La scène fascine autant chaque année. Rituel cathodique pour bien des Français - cinéphiles ou pas -, la montée des marches du Festival de Cannes est un événement qui rassemble. Parce qu'il est synonyme de paillettes, de glamour, de 7e art et continue à faire rêver. Cette année, Puretrend a eu l'occasion de fouler le fameux tapis rouge du Palais des Festivals. Alors, ça fait quoi ?
Ce serait mentir que de dire que je n'ai jamais rêvé de monter les marches de Cannes. Mais ce fantasme d'adolescente s'est transformé en mauvaise foi avec les années, me conduisant à prononcer des phrases insupportables comme : "Non mais Cannes, c'est surfait". Ou encore : "Il y a quelques années, ça devait être fou, mais maintenant, franchement, ça doit être boring".
Quand la marque Phyto m'a invitée à passer 24 heures sur la Croisette avec trois autres journalistes beauté, j'ai essayé de rester impassible. Je me suis retenue d'envoyer un texto à tout mon répertoire pour annoncer que le 18 mai au soir, je serais sur le fameux tapis écarlate et qu'on pourrait me voir À LA TÉLÉ, non loin de Bella Hadid et Penélope Cruz. Alors qu'un feu d'artifice venait de s'allumer dans mon cerveau. J'allais faire la montée des marches, hashtag life achievement.

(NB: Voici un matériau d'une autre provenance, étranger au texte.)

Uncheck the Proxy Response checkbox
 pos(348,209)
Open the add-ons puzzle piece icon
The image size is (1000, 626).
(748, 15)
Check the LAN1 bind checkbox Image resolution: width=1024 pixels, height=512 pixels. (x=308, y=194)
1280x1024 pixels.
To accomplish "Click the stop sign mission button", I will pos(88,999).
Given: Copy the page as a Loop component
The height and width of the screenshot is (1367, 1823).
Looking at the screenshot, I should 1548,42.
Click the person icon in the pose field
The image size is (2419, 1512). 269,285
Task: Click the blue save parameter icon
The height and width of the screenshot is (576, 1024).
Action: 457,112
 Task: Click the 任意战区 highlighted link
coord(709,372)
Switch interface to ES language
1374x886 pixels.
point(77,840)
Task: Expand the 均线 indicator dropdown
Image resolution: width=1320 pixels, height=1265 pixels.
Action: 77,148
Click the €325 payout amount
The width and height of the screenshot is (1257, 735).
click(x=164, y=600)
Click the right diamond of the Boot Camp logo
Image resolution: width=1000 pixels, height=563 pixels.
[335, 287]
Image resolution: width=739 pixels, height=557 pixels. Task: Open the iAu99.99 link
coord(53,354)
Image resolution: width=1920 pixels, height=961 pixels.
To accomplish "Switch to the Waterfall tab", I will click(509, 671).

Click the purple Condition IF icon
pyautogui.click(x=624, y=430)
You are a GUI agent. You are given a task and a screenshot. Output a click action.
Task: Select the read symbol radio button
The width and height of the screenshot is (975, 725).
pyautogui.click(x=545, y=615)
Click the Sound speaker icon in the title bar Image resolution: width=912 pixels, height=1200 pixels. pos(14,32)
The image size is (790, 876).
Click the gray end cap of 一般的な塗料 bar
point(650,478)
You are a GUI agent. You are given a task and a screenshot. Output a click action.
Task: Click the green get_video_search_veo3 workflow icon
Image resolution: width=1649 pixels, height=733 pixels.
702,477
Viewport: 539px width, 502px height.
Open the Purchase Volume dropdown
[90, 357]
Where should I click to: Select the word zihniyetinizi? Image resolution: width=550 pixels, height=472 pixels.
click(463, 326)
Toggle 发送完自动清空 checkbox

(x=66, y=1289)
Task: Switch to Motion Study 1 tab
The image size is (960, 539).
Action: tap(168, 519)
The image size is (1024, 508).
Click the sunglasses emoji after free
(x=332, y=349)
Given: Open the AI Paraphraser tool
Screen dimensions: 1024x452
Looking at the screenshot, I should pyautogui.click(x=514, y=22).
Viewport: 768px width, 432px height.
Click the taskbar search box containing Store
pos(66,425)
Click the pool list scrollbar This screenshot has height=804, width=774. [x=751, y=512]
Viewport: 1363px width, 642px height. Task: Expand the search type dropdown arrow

"C'est un pyjama ta tenue pour Cannes ?"
Qui dit Cannes dit tenue de gala. Et moi qui pensais qu'une jolie robe habillée et des babies & Other Stories pouvaient faire l'affaire, je me fourvoyais totalement. Le dress code ? Robe longue et talons hauts. Je n'ai aucun des deux dans mon dressing. Mais une bienveillante collègue de la rubrique mode m'arrange un rendez-vous avec le bureau de presse Dresscode (un signe ?) pour des essayages. Je repars avec un tailleur Chloé Stora - prêté, bien sûr - à rayures dans l'esprit pyjama chic qu'on voit partout depuis deux saisons. J'en suis convaincue : ce costume sera parfait. J'ai en tête des images de Juliette Binoche en smoking androgyne, bien que mon seul point avec elle soit ma couleur de cheveux.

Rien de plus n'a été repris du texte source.